Though no major provider currently guarantees fully deterministic outputs — and this is widely recognised as a limitation of today’s LLM technology — it becomes a significant challenge when implementing agentic systems at scale in production.
LLM output
probabilities are theoretically deterministic, but not exactly repeatable in
practice due to implementation and infrastructure realities. Variability arises
from two sources: sampling randomness (token selection) and computation
variability (the probability distribution itself). The former can be controlled
via greedy decoding (argmax), but the latter is significantly harder to
eliminate.
Most popular LLM
APIs often use Mixture-of-Experts (MoE) architectures, where tokens are routed
to subsets of experts. In production environments, batching, routing
thresholds, and infrastructure scheduling can cause slight variations in expert
selection, leading to different computations across runs. For example,
floating-point non-associativity, non-deterministic GPU kernels, and
multi-threaded execution can alter values during neural computations.

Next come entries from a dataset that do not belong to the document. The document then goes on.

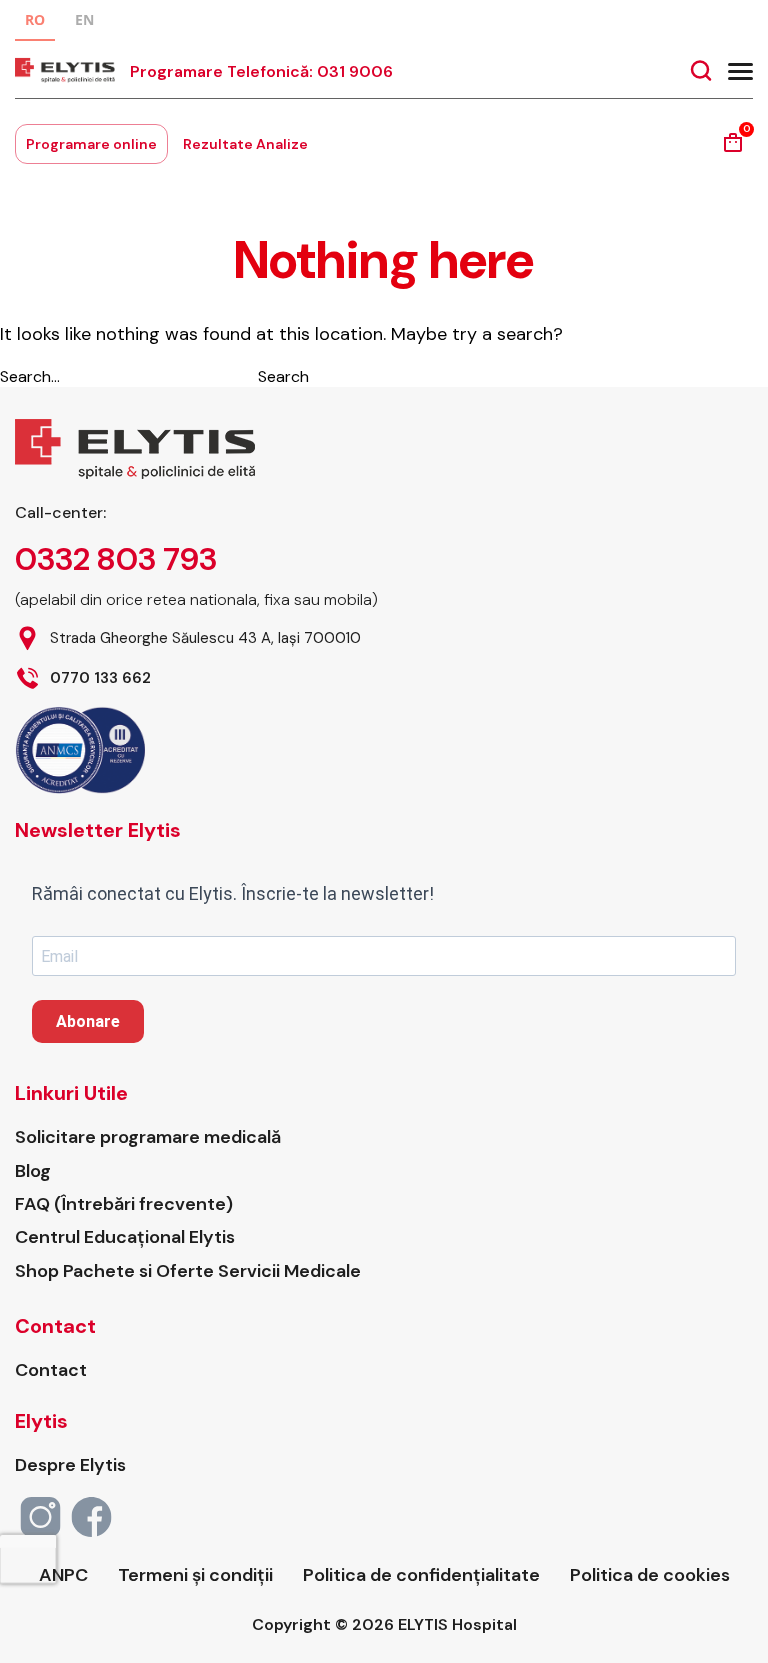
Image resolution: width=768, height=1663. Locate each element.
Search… (30, 376)
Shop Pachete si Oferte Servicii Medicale (188, 1271)
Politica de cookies (650, 1575)
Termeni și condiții (195, 1575)
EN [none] (84, 19)
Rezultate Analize (245, 144)
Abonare (88, 1021)
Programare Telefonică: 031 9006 (261, 71)
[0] (733, 149)
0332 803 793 (116, 559)
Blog (33, 1171)
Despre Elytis (70, 1465)
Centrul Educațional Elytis (125, 1237)
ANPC (63, 1575)
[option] (84, 22)
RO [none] (35, 19)
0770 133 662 (100, 678)
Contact (51, 1370)
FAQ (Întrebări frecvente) (124, 1204)
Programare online (91, 144)
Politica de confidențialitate (421, 1575)
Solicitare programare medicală (148, 1137)
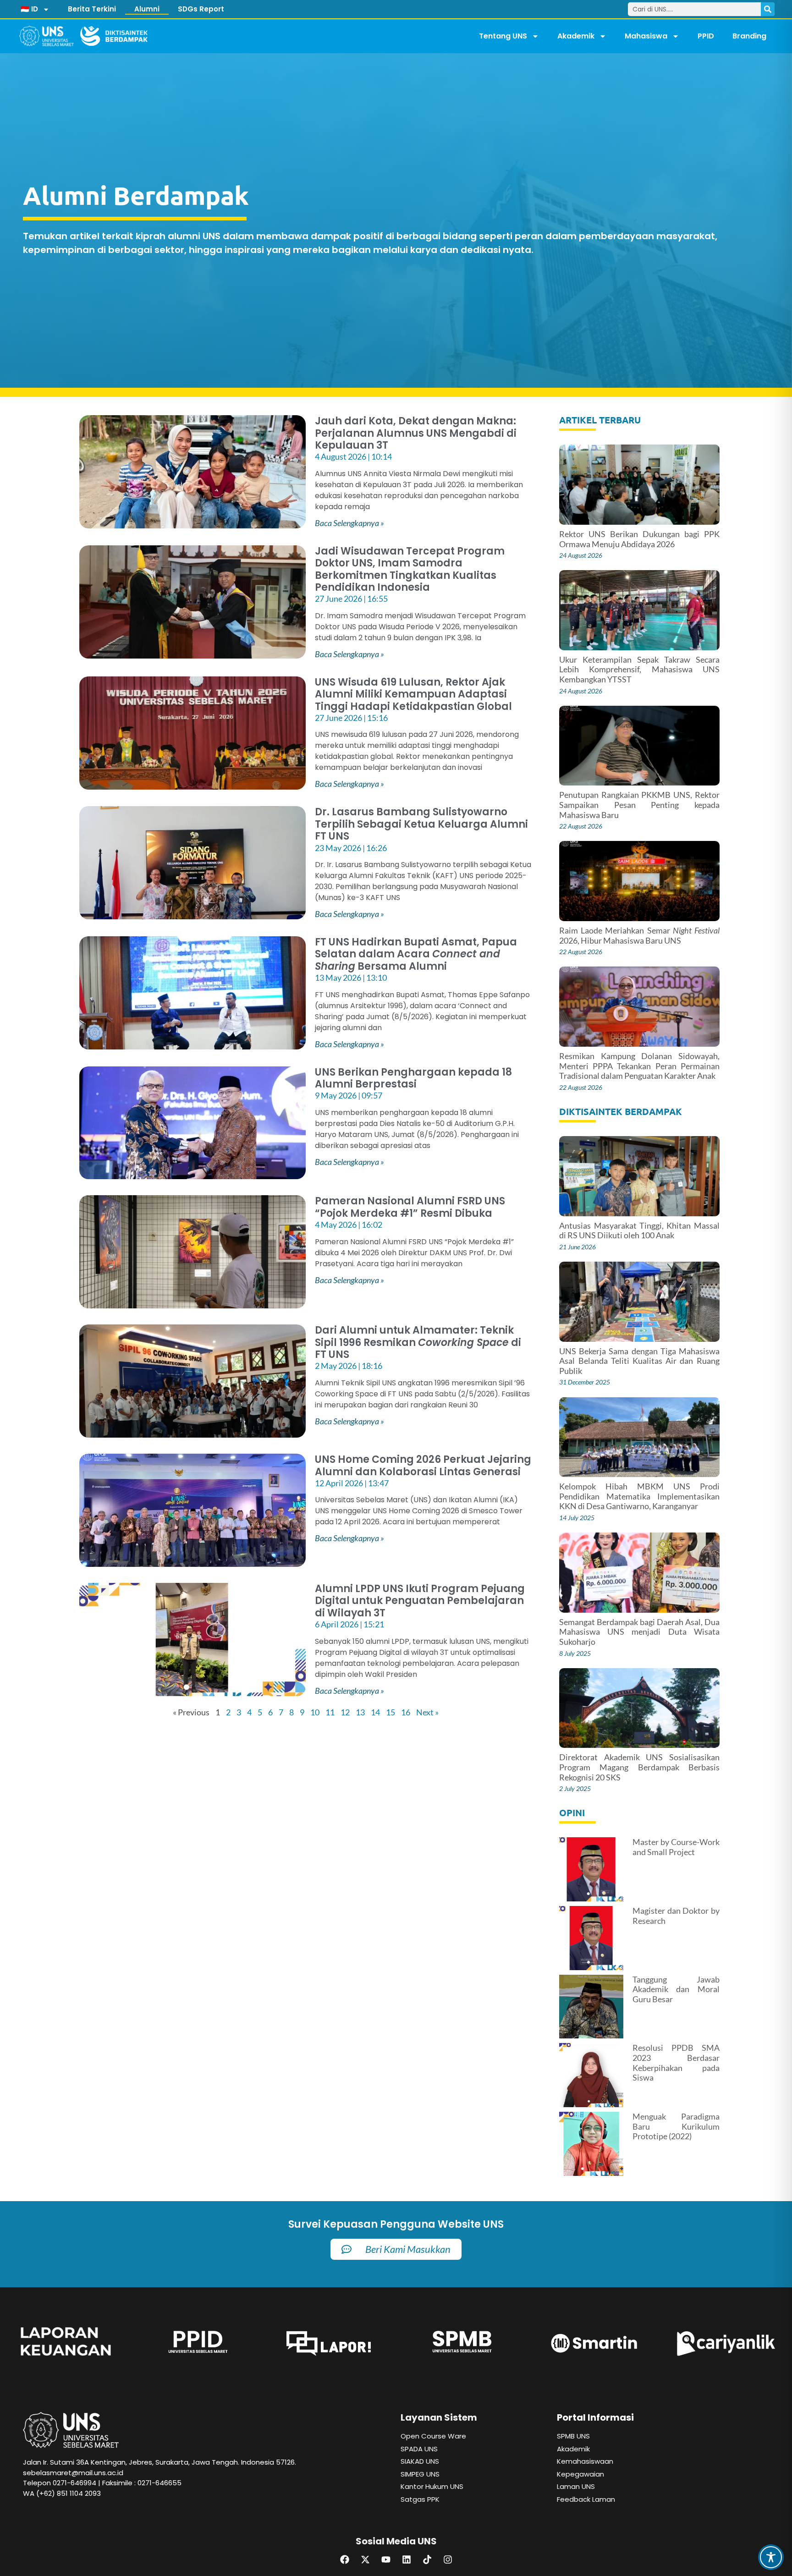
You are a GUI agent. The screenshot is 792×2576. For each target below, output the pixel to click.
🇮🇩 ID (29, 9)
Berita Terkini (92, 9)
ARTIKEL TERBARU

Furthermore, the batching of user requests in shared infrastructure can
influence execution paths, meaning the same expert model may not be selected
consistently across runs. These effects can shift the selected argmax token,
leading to divergent outputs. As a result, achieving absolute determinism is
generally not possible with public APIs, and this proved challenging in my
agentic AI implementations using Google Gemini and Amazon Nova, both of which
are widely considered to follow MoE-based designs.
Improving
consistency
1.
Control sampling variability
- Use temperature = 0 to enforce
greedy decoding (argmax selection).
- Set top_p = 1, and disable other
stochastic sampling parameters.
- Use a seed where supported
(improves repeatability but does not guarantee determinism).
2. Reduce
variability in probability computation
- Tighten prompts to keep them consistent (including punctuation, casing, spacing, and formatting).
- Tighten context and stabilise
retrieval (if using RAG) with deterministic ranking (e.g. hybrid semantic
+ lexical scoring) and fixed thresholds.
- Break tasks into smaller,
deterministic steps and replace open-ended reasoning with rules where
possible.
- Use structured outputs (e.g.
JSON schema) to stabilise results.
- Apply post-processing,
guardrails, and retry strategies.
- If consistency is paramount,
consider self-hosted models on fixed infrastructure.